Jezioro Pilchowickie, największe na Bobrze, ma 4 km długości i 300 – 400 m szerokości. Może pomieścić 54 mln ton wody. Ale w 1997 roku i tego nie wystarczało, woda przelewała się przez koronę zapory.
Zaporę w Pilchowicach wybudowano po serii katastrofalnych powodzi z końca XIX wieku. Ma 280 m długości i 62 m wysokości, co czyni ją największą w Polsce kamienną konstrukcją hydrotechniczną.
Zaprojektowano ją w 1902 roku, prace trwały 10 lat. Specjalnie dla tej budowy poprowadzono przez góry linię kolejową, zmieniono nurt Bobru tak, że na czas budowy płynął wykutą w skale sztolnią. Kamień węgielny osobiście wmurował cesarz Wilhelm II. Na koronie zapory stanął jego pomnik wraz z opisem inwestycji i postaciami budowniczych. Dziś nie ma po nich śladu, pozostał jedynie cokół.

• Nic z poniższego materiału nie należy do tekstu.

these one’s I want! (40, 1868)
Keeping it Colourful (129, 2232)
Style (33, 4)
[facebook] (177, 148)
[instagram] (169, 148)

W 1945 roku SS zaminowało zaporę z zamiarem wysadzenia jej w powietrze i zalania Wlenia i kilku innych miejscowości. Przeciwstawił się temu twórca zapory – inżynier Bachmann.
Po koronie zapory można swobodnie spacerować, a za wizytę nie są pobierane żadne opłaty.
Wycieczka na most kolejowy
Z parkingu przed zaporą jedziemy dwa kilometry dalej wzdłuż brzegu Jeziora. Po lewej stronie z tunelu w górze Czyżyk wyłaniają się tory nieczynnej linii kolejowej, wkrótce dotrzemy do malowniczo położonej stacji kolejowej Pilchowice Zapora, gdzie linia kolejowa przekracza zatokę Jeziora po stalowym wiadukcie, największym w Sudetach.
Most ma 130 metrów długości i wznosi się 20 metrów nad lustrem wody. Ostatnimi czasy stał się bardzo popularny, z powodu kontrowersyjnego pomysłu wysadzenia go na potrzeby znanej amerykańskiej produkcji filmowej.
Niedaleko stacji Pilchowice Zapora znajduje się wypożyczalnia sprzętu wodnego.